Yes, that is not good.

You should never care about the result of a debugfs_create* call.  Just
take the result, and if it is a directory, save it off to use it for
creating a file, no need to check anything.

And then throw it away, later, when you want to remove the directory,
look it up with a call to debugfs_lookup() and pass that to
debugfs_remove() (which does so recursively).

There should never be a need to save, or check, the result of any
debugfs call.  If so, odds are it is being used incorrectly.

thanks,

greg k-h
Das, Nirmoy Oct. 8, 2021, 12:08 p.m. UTC | #4
[AMD Official Use Only]

Thanks, Greg and Jani. So I have to do the exact opposite.

We do have some NULL dentry check in the drm code. I will remove those instead.

Regards,
Nirmoy
Das, Nirmoy Oct. 8, 2021, 12:56 p.m.
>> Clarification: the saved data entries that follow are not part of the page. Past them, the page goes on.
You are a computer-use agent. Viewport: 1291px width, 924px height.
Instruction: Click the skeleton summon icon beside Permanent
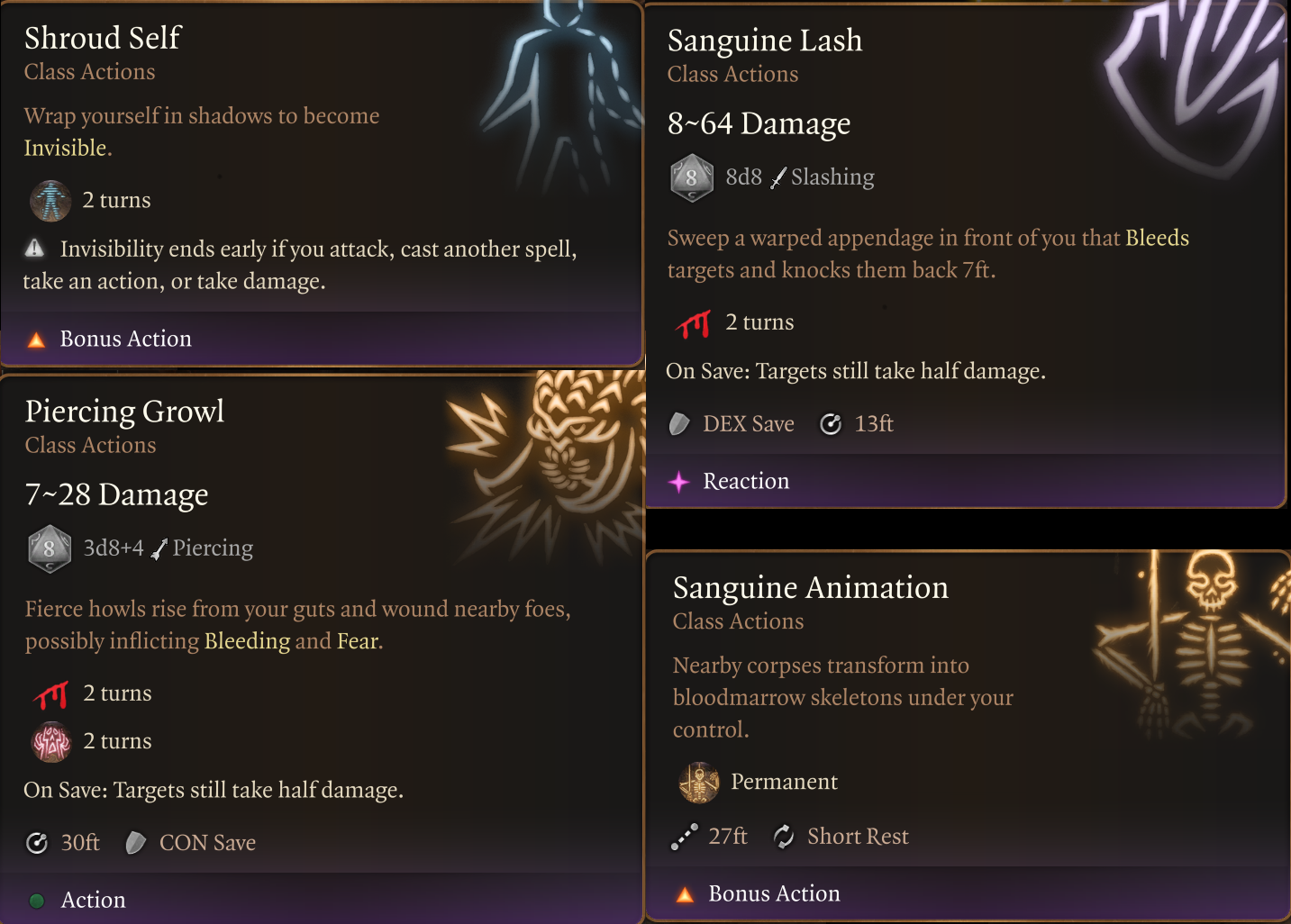click(699, 783)
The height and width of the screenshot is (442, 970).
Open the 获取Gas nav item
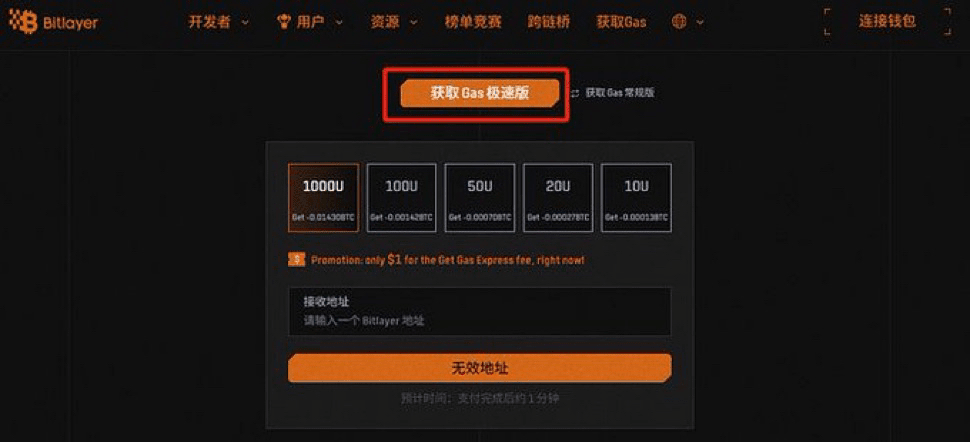621,22
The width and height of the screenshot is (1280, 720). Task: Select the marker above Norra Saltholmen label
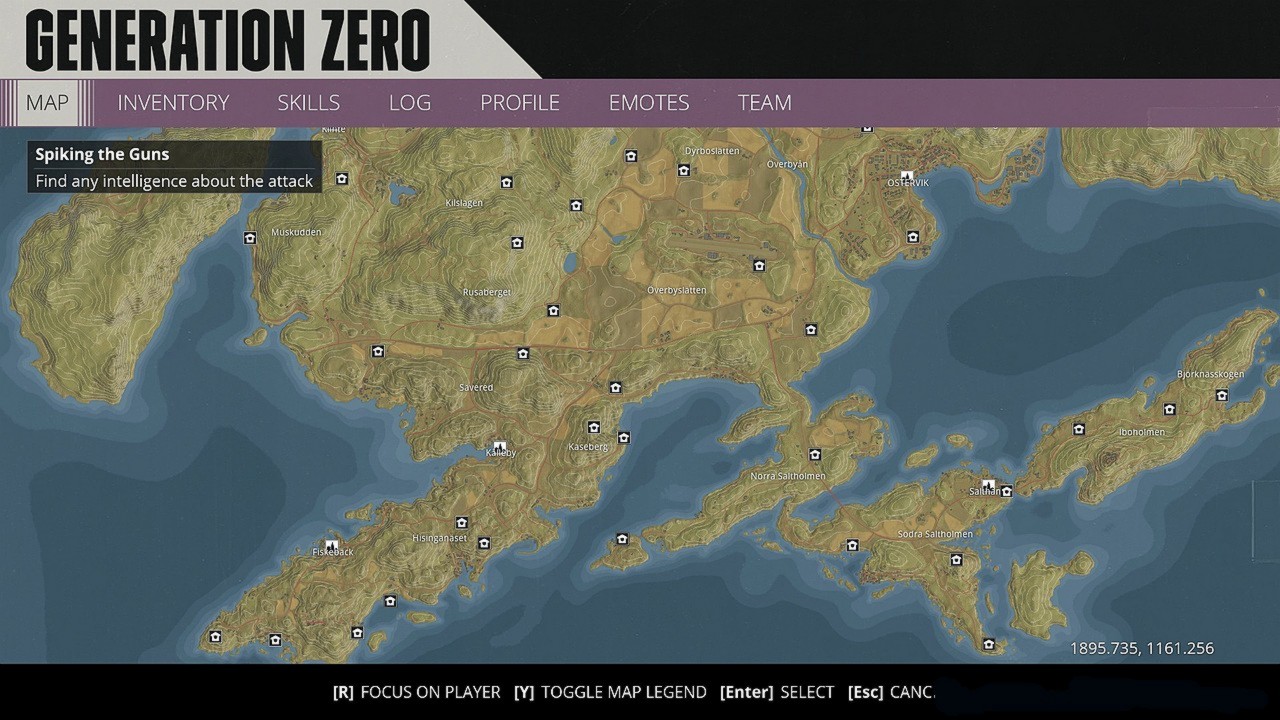[815, 455]
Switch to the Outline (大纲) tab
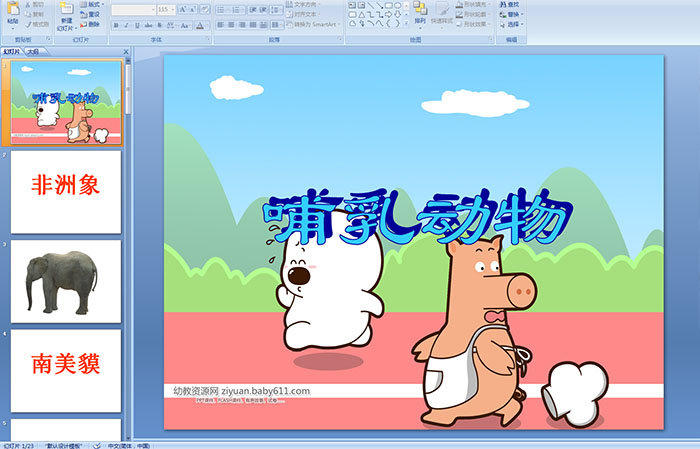Viewport: 700px width, 449px height. pyautogui.click(x=33, y=50)
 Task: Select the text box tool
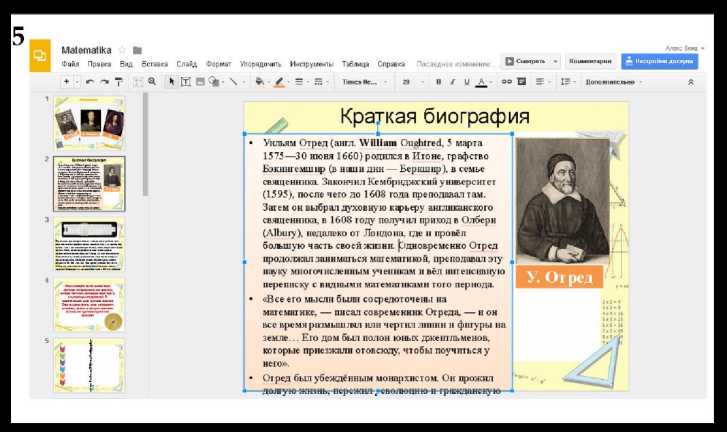point(186,82)
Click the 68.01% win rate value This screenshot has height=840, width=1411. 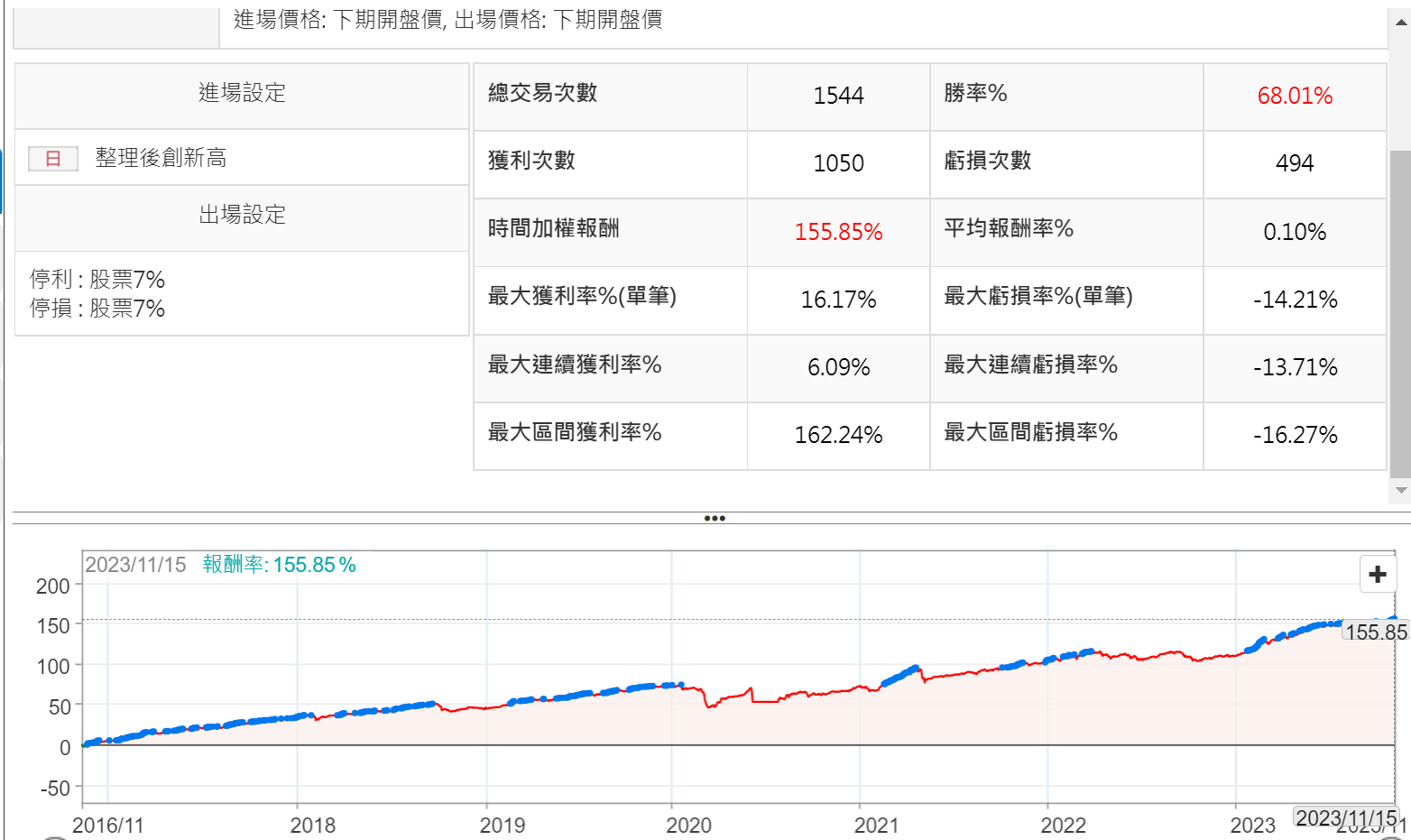[1294, 96]
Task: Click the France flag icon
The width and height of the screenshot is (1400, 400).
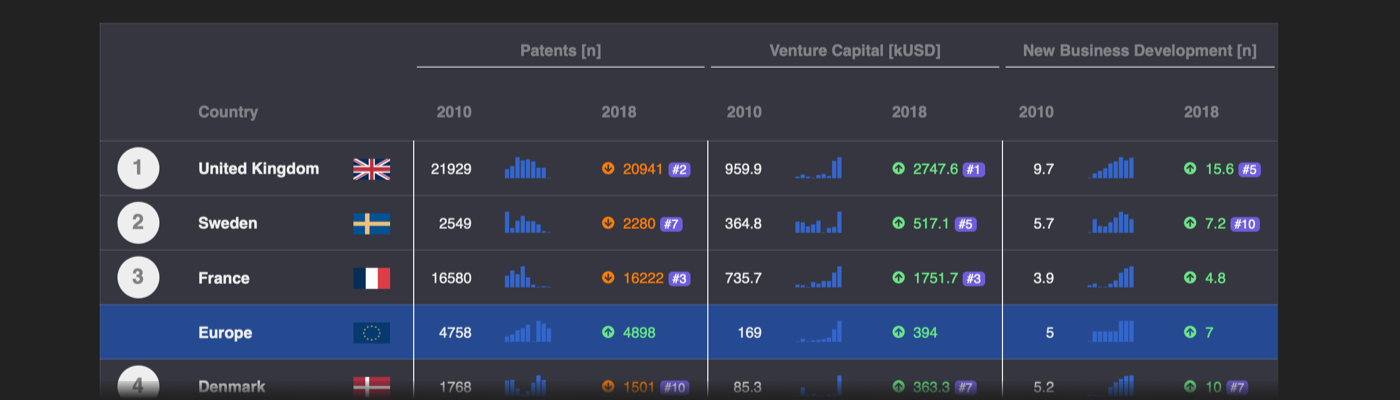Action: coord(371,278)
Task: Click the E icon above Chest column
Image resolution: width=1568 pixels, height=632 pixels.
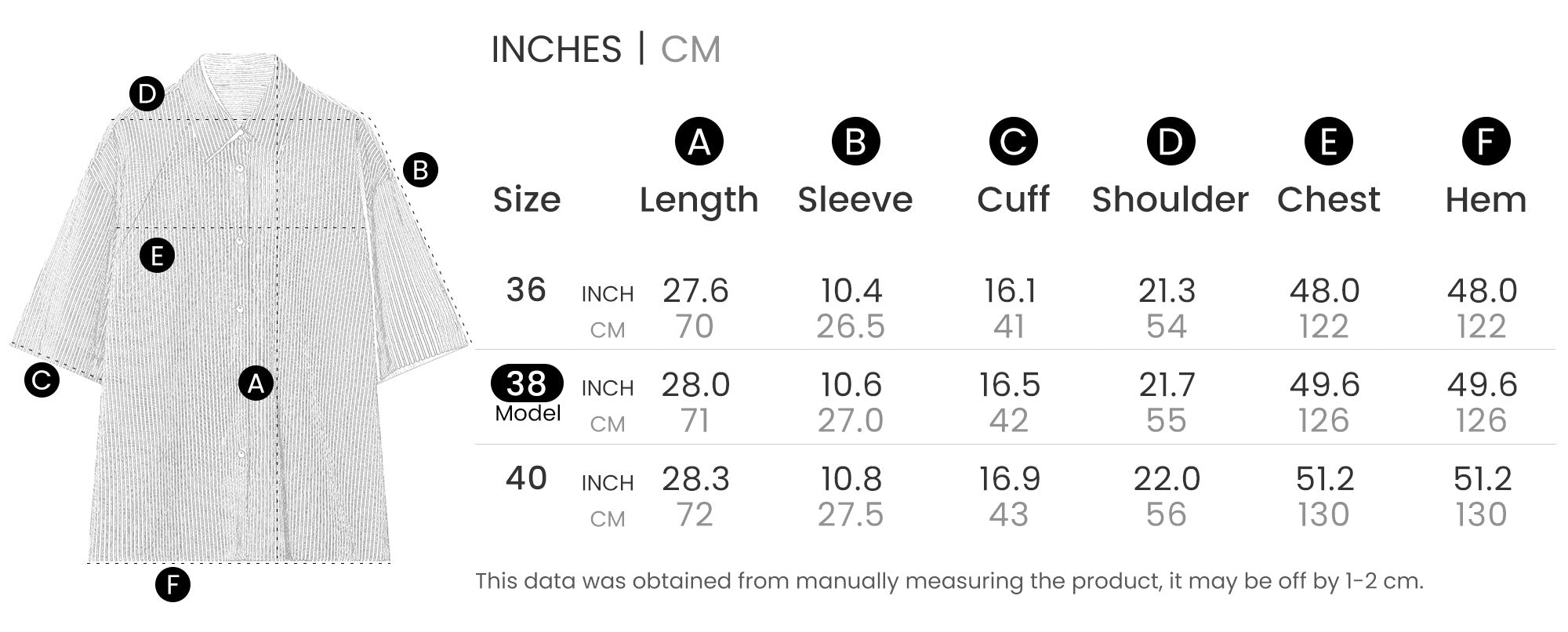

UTC | #5
[AMD Official Use Only]

Trying with Christian's Gmail, as he still didn't receive previous emails.
Christian König Oct. 11, 2021, 2:19 p.m. UTC | #6
Am 08.10.21 um 17:11 schrieb Greg KH:
> On Fri, Oct 08, 2021 at 04:22:06PM +0200, Christian König wrote:
>> Hi guys,
>>
>> thanks Nirmoy for forwarding this, there is seriously something wrong with
>> the AMD mail servers.
>>
>>> On 10/8/2021 1:07 PM, Greg KH wrote:
>>>> On Fri, Oct 08, 2021 at 12:40:47PM +0300, Jani Nikula wrote:
>>>>> On Fri, 08 Oct 2021, Nirmoy Das <nirmoy.das@amd.com> wrote:
>>>>>> Debugfs API returns encoded error instead of NULL.
>>>>>> This patch cleanups drm debugfs error handling to
>>>>>> properly set dri and its minor's root dentry to NULL.
>>>>>>
>>>>>> Also do not error out if dri/minor debugfs directory
>>>>>> creation fails as a debugfs error is not a fatal error.
>>>>> Cc: Greg
>>>>>
>>>>> I thought this is the opposite of what Greg's been telling everyone to
>>>>> do with debugfs.
>>>> Yes, that is not good.
>>>>
>>>> You should never care about the result of a debugfs_create* call.  Just
>>>> take the result, and if it is a directory, save it off to use it for
>>>> creating a file, no need to check anything.
>> While I totally agree to the intention behind that I'm pretty sure there are
>> some consequences which are a rather bad idea.
>>
>> First of all the debugfs functions return a normal struct dentry pointer and
>> keeping that around unchecked means that we now have pointers in structure
>> members which can suddenly be an ERR_PTR() without any documentation that
>> they are not real pointers.
>>
>> What we could do instead is something like returning a typedef or a
>> structure with the dentry pointer embedded and then document that those are
>> special, can be ERR_PTR() and should never be touched except for the debugfs
>> functions itself.
> I agree, and am slowly working toward that, but am not there yet.  If
> you look, I have removed the return values for almost all
> debugfs_create_* calls, only a few remain.
>
> For now, just treat it like a "void" pointer that you have no context
> for and all will be fine.

Ok in that case we should just document on the saved dentry that this 
pointer is not necessary valid.

Nirmoy, can you take care of that?

>> The other issue is that adding the same file twice is unfortunately a rather
>> common coding error which we don't catch or complain about any more if we
>> don't look at the return value at all.
> How can you add the same debugfs file twice?  You have different
> directories.

We had multiple occasions triggering that:

1. Code accidentally initializing a component twice.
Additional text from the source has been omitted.